Değerli basın mensubu arkadaşım,
Gönül isterdi ki bugün 10 Ocak Gazeteciler Günü’nde bütün gazeteciler görevlerinin başında gazetecilik görevlerini ifa etsinler, ancak ne yazık ki şuan dünyada gazeteciler için “en büyük cezaevi” haline gelmiş ülkemizde cezaevindesiniz. Basın özgürlüğüne yapılan her müdahale aslında toplumdaki tek tek bireylerin kanaat oluşturma hakkına bu vesileyle düşünce özgürlüğüne müdahaledir.

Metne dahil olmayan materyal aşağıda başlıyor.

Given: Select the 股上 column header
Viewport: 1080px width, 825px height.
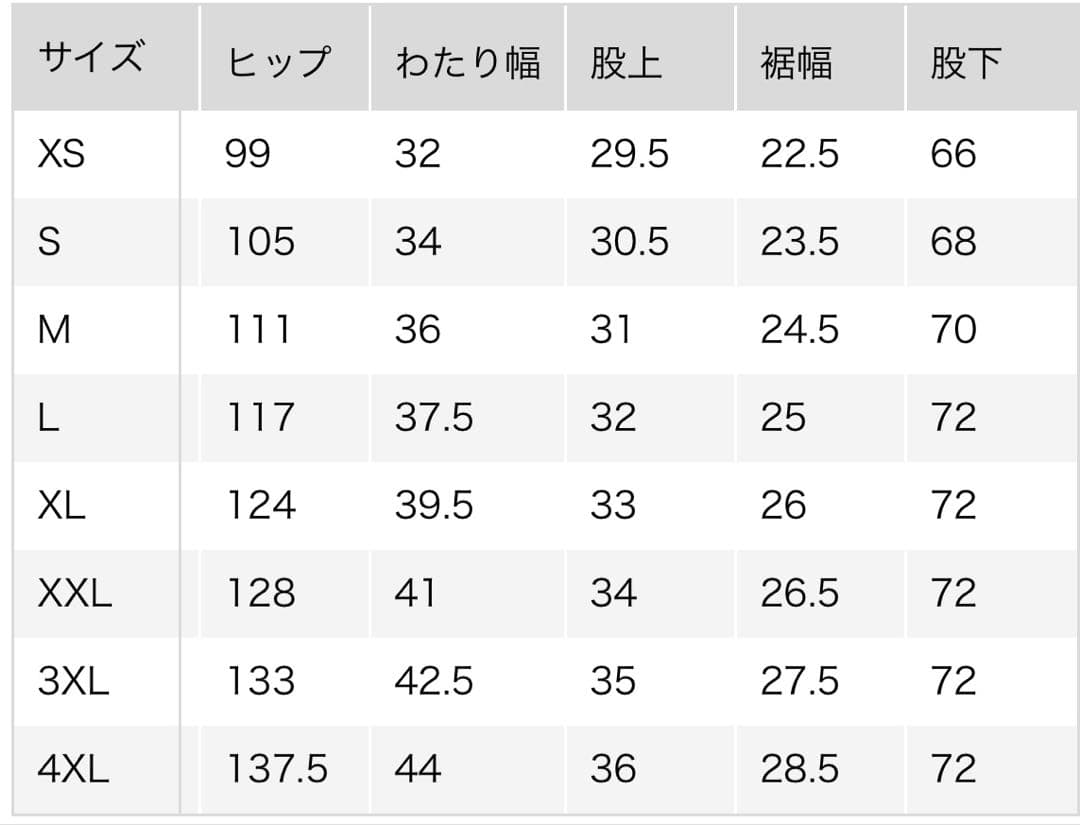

Özgür bir basın sayesinde ancak bireylere ulaşılabilir ve bu şekilde ülkedeki mevcut durumu öğrenip, sorgulayıp, eleştiri süzgecinden geçirebiliriz.
'Cezaevinde tutsak olmanızın utancını yaşıyoruz’
İtaat ve korku toplumu yaratma arzusunda olan iktidar sahiplerinin ilk hedeflerinden biri her zaman basın özgürlüğü olmuştur. Baskıcı politikalar, ilk olarak toplumun gözü, kulağı ve sesi olması beklenen siz basın mensuplarına yönelmiştir. Bugün Türkiye’yi yönetenler de medyayı zapturapt altına almak için siz gazetecileri cezaevine kapatma yöntemini benimsemiştir. Sırf gazetecilik faaliyetleri nedeniyle tutuklu olan siz gazetecilerin, cezaevlerinde tutsak olmanızın utancını yaşamaktayız.
Örneğin hazırlanan iddianamelerden birinde 361 kez “haber” kelimesi, 280 kez “kitap” kelimesi, 26 kez “röportaj” kelimesi ve 5 kez “makale” kelimesi geçmektedir. Hazırlanan iddianamelerde; Hükümeti eleştiren yazılar ve konuşmalar suç unsuru sayılmıştır.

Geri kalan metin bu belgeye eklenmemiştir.